What you are asked to do
Write out every line of the listing below verbatim, leaving out the pictures.

======== Records for the exercise

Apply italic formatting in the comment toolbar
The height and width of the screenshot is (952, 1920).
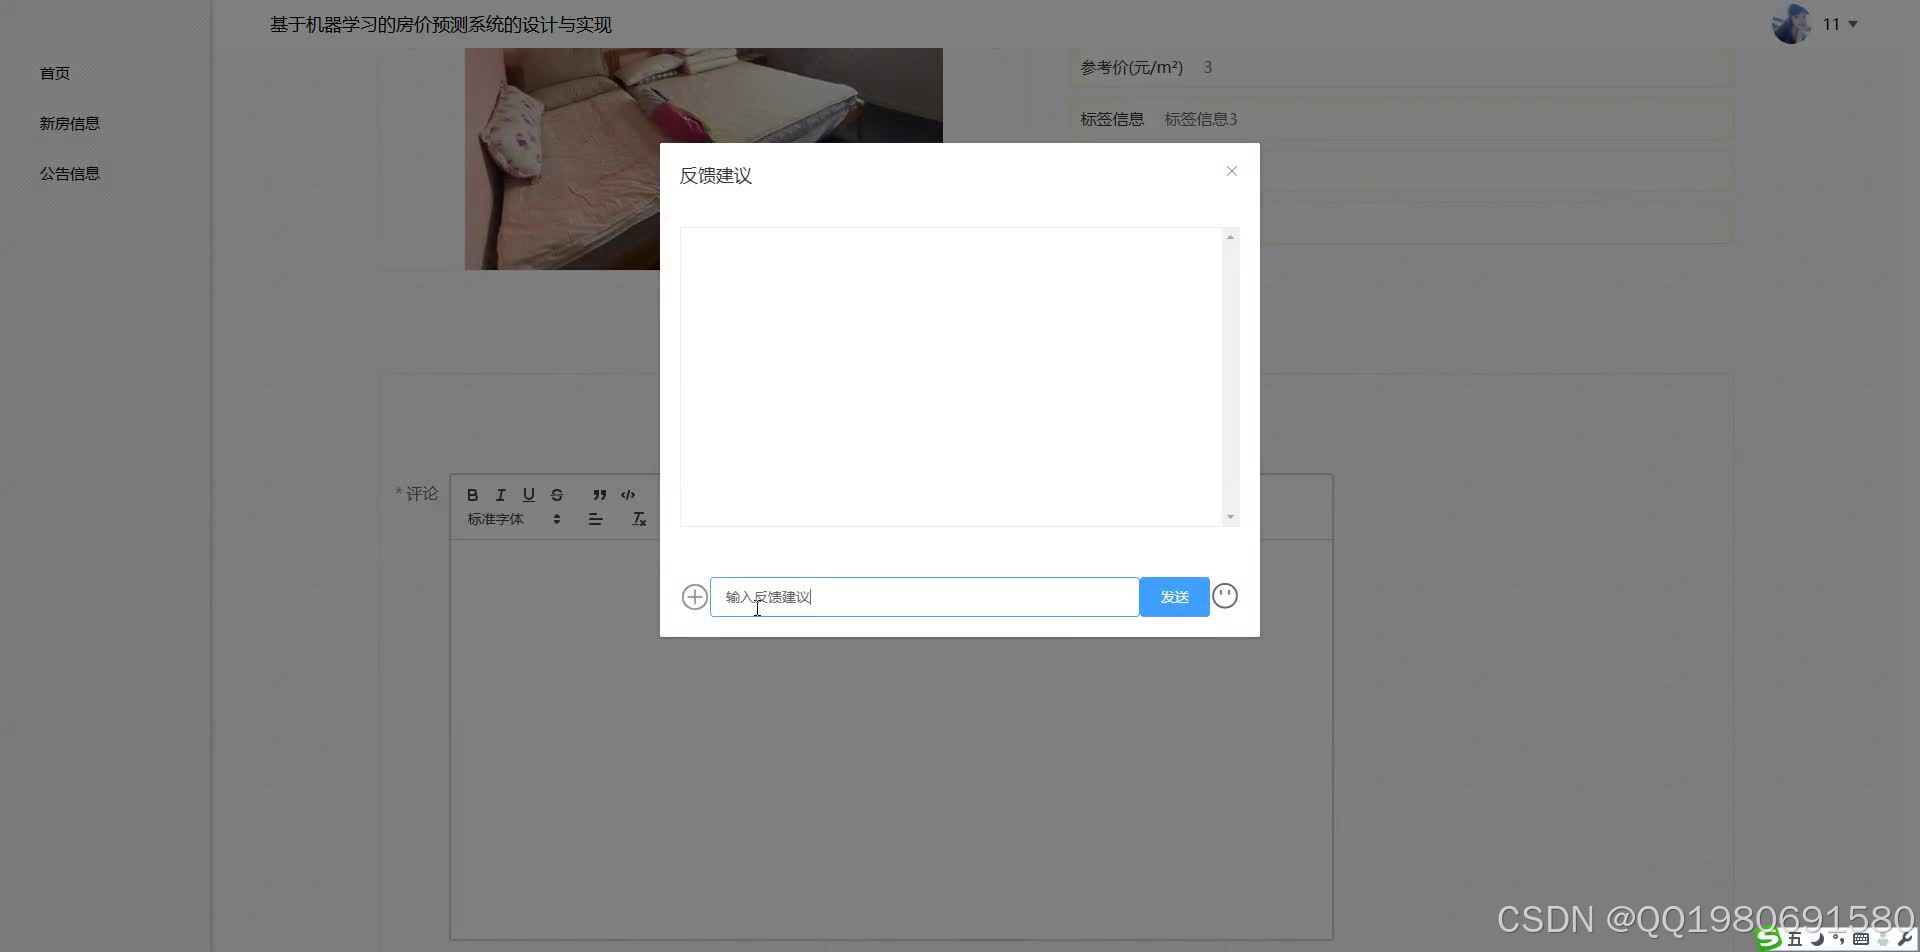point(500,495)
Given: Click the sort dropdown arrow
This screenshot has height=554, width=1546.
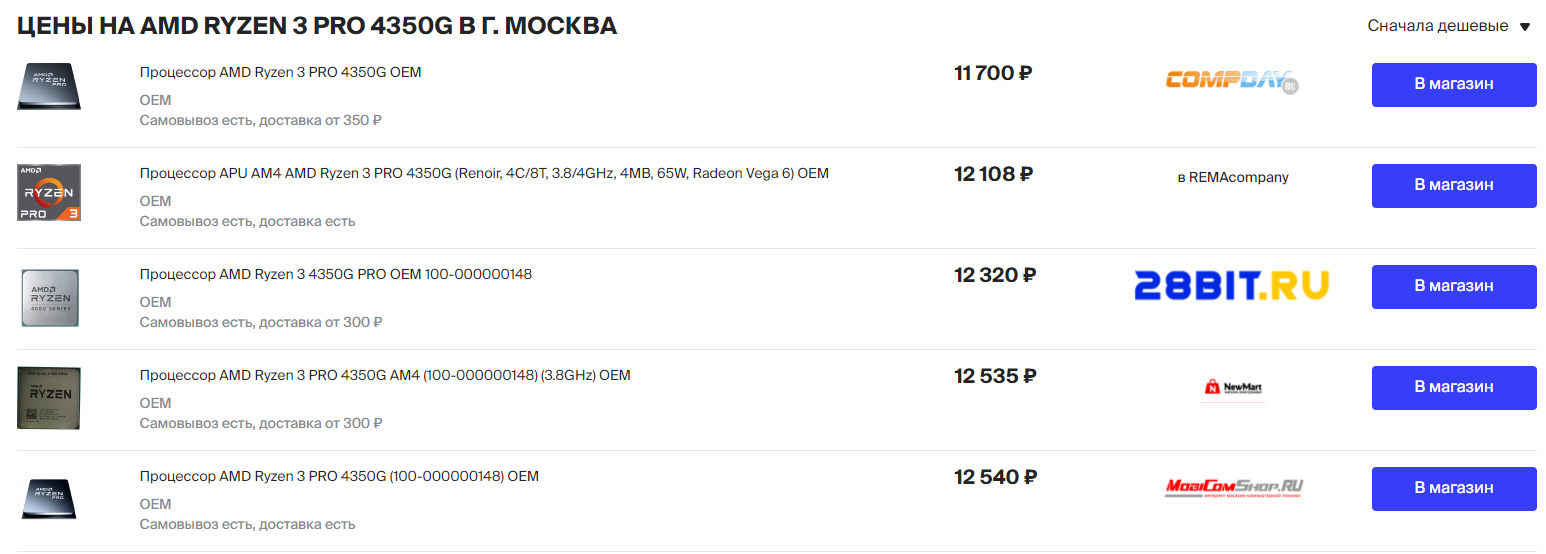Looking at the screenshot, I should [1525, 27].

================

Answer to this problem
Apply italic formatting in the comment toolbar
The height and width of the screenshot is (952, 1920).
point(500,495)
Given: Click the sort dropdown arrow
This screenshot has height=554, width=1546.
Looking at the screenshot, I should [1525, 27].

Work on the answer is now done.